Render the items between the line holding "Click the APP" and the line holding "Action: pos(1332,352)", inclusive, as a numbered list, leaving out blank lines.

● ● ● ● ● ● ●

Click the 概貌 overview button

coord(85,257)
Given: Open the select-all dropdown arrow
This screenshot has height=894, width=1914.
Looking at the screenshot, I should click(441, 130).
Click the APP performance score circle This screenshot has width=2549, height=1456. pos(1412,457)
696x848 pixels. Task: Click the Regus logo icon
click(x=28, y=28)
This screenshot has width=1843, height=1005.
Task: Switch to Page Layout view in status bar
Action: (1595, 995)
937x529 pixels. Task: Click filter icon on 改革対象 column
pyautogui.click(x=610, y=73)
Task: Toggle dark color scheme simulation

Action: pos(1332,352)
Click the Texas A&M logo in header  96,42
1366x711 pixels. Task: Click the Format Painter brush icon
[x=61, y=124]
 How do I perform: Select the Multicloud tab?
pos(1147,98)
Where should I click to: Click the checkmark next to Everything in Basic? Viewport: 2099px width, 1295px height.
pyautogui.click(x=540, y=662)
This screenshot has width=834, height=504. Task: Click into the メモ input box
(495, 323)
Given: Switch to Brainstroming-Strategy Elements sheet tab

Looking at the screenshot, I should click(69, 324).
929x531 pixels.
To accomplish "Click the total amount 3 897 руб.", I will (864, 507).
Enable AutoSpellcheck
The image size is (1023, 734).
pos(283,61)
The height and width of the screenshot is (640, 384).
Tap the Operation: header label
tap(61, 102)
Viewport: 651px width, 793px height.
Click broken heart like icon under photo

● ● ● ● ● ● ●

▶ _WORKED ANSWER_:
1. Click the APP performance score circle This screenshot has width=2549, height=1456. pos(1412,457)
2. 696x848 pixels. Task: Click the Regus logo icon
3. click(x=28, y=28)
4. This screenshot has width=1843, height=1005.
5. Task: Switch to Page Layout view in status bar
6. Action: (1595, 995)
7. 937x529 pixels. Task: Click filter icon on 改革対象 column
8. pyautogui.click(x=610, y=73)
9. Task: Toggle dark color scheme simulation
10. Action: pos(1332,352)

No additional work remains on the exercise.